---- PROVIDED RECORDS
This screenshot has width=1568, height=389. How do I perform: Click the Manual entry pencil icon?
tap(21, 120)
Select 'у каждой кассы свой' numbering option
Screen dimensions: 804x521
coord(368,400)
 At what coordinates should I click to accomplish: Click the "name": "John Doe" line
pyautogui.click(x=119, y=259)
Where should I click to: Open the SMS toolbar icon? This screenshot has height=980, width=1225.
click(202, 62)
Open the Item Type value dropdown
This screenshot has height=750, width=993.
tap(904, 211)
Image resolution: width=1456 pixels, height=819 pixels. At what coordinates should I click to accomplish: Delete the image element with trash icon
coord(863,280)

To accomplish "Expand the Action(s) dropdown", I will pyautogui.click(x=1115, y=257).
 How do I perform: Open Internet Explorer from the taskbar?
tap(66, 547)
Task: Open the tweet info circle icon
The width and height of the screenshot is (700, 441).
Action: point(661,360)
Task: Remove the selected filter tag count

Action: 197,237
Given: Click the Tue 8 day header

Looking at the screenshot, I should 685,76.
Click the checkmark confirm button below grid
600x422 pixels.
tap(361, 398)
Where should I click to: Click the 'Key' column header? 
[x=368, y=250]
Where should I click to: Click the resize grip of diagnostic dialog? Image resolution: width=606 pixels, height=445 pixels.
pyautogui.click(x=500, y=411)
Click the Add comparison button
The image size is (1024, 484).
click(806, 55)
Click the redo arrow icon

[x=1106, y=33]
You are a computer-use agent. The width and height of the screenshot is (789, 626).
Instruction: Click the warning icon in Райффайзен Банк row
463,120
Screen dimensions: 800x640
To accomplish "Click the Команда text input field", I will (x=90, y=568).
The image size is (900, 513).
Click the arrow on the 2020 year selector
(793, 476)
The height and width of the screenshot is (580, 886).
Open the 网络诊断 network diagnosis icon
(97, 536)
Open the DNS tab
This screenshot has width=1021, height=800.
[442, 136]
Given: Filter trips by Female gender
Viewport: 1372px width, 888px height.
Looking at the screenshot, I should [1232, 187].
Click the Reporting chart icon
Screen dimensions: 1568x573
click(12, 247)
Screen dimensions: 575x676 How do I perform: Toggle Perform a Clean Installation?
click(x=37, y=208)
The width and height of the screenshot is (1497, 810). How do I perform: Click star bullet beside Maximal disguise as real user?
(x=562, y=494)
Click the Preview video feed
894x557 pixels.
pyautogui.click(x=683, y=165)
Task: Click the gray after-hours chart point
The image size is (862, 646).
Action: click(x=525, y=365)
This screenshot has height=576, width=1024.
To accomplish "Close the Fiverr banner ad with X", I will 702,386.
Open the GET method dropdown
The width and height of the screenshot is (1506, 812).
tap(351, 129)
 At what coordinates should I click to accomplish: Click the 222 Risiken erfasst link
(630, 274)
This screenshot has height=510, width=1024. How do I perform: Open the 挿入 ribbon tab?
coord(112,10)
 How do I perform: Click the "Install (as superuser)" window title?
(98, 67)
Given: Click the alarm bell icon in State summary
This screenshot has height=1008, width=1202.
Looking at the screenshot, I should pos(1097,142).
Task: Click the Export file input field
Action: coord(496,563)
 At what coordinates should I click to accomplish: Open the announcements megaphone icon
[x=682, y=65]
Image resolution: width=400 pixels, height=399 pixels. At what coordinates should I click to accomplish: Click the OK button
--------
*TASK BRIEF*: Please extract every line of the listing above and reproduce each one verbatim.

*TASK ANSWER*:
This screenshot has width=1568, height=389. How do I perform: Click the Manual entry pencil icon?
tap(21, 120)
Select 'у каждой кассы свой' numbering option
Screen dimensions: 804x521
coord(368,400)
 At what coordinates should I click to accomplish: Click the "name": "John Doe" line
pyautogui.click(x=119, y=259)
Where should I click to: Open the SMS toolbar icon? This screenshot has height=980, width=1225.
click(202, 62)
Open the Item Type value dropdown
This screenshot has height=750, width=993.
tap(904, 211)
Image resolution: width=1456 pixels, height=819 pixels. At what coordinates should I click to accomplish: Delete the image element with trash icon
coord(863,280)

To accomplish "Expand the Action(s) dropdown", I will pyautogui.click(x=1115, y=257).
 How do I perform: Open Internet Explorer from the taskbar?
tap(66, 547)
Task: Open the tweet info circle icon
The width and height of the screenshot is (700, 441).
Action: point(661,360)
Task: Remove the selected filter tag count

Action: 197,237
Given: Click the Tue 8 day header

Looking at the screenshot, I should 685,76.
Click the checkmark confirm button below grid
600x422 pixels.
tap(361, 398)
Where should I click to: Click the 'Key' column header? 
[x=368, y=250]
Where should I click to: Click the resize grip of diagnostic dialog? Image resolution: width=606 pixels, height=445 pixels.
pyautogui.click(x=500, y=411)
Click the Add comparison button
The image size is (1024, 484).
click(806, 55)
Click the redo arrow icon

[x=1106, y=33]
You are a computer-use agent. The width and height of the screenshot is (789, 626).
Instruction: Click the warning icon in Райффайзен Банк row
463,120
Screen dimensions: 800x640
To accomplish "Click the Команда text input field", I will (x=90, y=568).
The image size is (900, 513).
Click the arrow on the 2020 year selector
(793, 476)
The height and width of the screenshot is (580, 886).
Open the 网络诊断 network diagnosis icon
(97, 536)
Open the DNS tab
This screenshot has width=1021, height=800.
[442, 136]
Given: Filter trips by Female gender
Viewport: 1372px width, 888px height.
Looking at the screenshot, I should [1232, 187].
Click the Reporting chart icon
Screen dimensions: 1568x573
click(12, 247)
Screen dimensions: 575x676 How do I perform: Toggle Perform a Clean Installation?
click(x=37, y=208)
The width and height of the screenshot is (1497, 810). How do I perform: Click star bullet beside Maximal disguise as real user?
(x=562, y=494)
Click the Preview video feed
894x557 pixels.
pyautogui.click(x=683, y=165)
Task: Click the gray after-hours chart point
The image size is (862, 646).
Action: click(x=525, y=365)
This screenshot has height=576, width=1024.
To accomplish "Close the Fiverr banner ad with X", I will 702,386.
Open the GET method dropdown
The width and height of the screenshot is (1506, 812).
tap(351, 129)
 At what coordinates should I click to accomplish: Click the 222 Risiken erfasst link
(630, 274)
This screenshot has height=510, width=1024. How do I perform: Open the 挿入 ribbon tab?
coord(112,10)
 How do I perform: Click the "Install (as superuser)" window title?
(98, 67)
Given: Click the alarm bell icon in State summary
This screenshot has height=1008, width=1202.
Looking at the screenshot, I should pos(1097,142).
Task: Click the Export file input field
Action: coord(496,563)
 At what coordinates should I click to accomplish: Open the announcements megaphone icon
[x=682, y=65]
Image resolution: width=400 pixels, height=399 pixels. At what coordinates should I click to accomplish: Click the OK button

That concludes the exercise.